DO THIS:
Using the article on socially responsible investing below, answer these questions.
(a) What question did the academic on the advisory board ask Enron's competitors?
(b) Who is president of First Affirmative Financial Network LLC?
(c) Which firm conducted the survey on wealthy Americans' socially responsible and green investments?

DOCUMENT:
※
There was once a fund manager who made a lot of money shorting Enron before anyone knew the company was about to implode. As the story goes, the manager had an advisory board, and one of the people on the board was an academic, who at the mention of a possible investment in Enron began making telephone calls to the energy company's competitors and asked them one simple question: Are you comfortable working with Enron? He found no one was. Based on that information, the fund manager shorted the company, and the rest is history. 

It's this kind of thinking that is behind the growing market for socially responsible investments, where decisions are made not only on financial factors but on external ones, such as a company's labor, environmental or governance (ESG) record or its fit with people's religious beliefs. In fact, using such nonfinancial criteria enabled some SRI managers to fare better than traditional money managers last year. Some faith-based funds, for instance, sold off holdings in AIG International and Lehman Brothers Holdings months before these companies hit the skids because they had run afoul of the funds' pro-life criteria.

"There were many managers that got out of Lehman and AIG and Bear very early and didn't go down with the ship, and it was not because they knew those companies were weak and leaking but because of extra-financial factors discovered in the social research process. And that happens all the time," says Steven J. Schueth, president of Colorado Springs-based First Affirmative Financial Network LLC.

It's no surprise SRI is one of the fastest-growing sectors of the market. More than 70% of wealthy Americans have socially responsible and green investments in their portfolios, and 57% say they have as much as one-quarter of their portfolios in such investments, according to a recent survey by PNC Wealth Management.
※
DATASET EXCERPT:
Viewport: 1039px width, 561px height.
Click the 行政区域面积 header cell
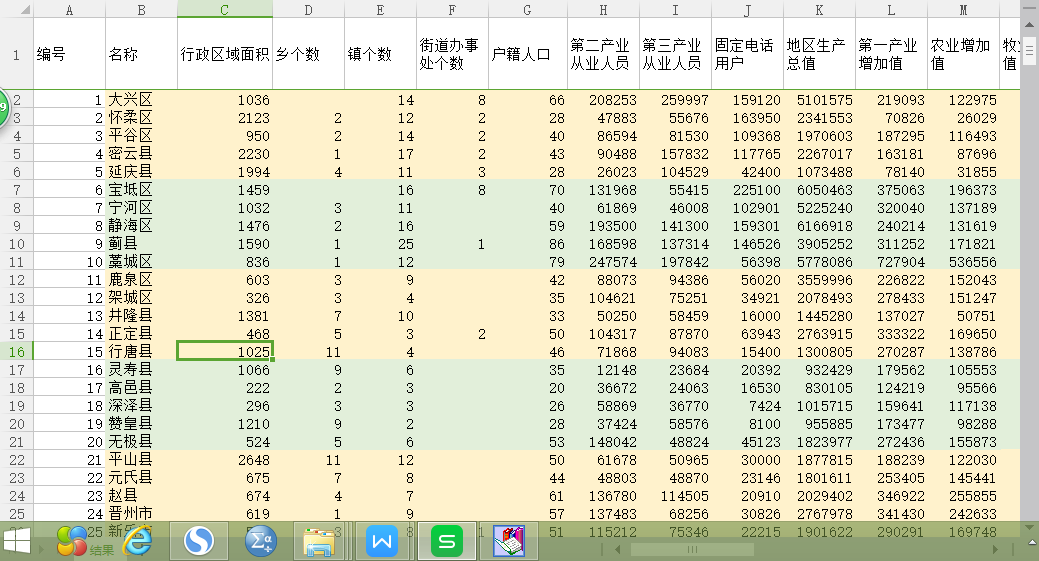tap(224, 54)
※
CORRECT OUTPUT:
(a) "Are you comfortable working with Enron?"
(b) Steven J. Schueth
(c) PNC Wealth Management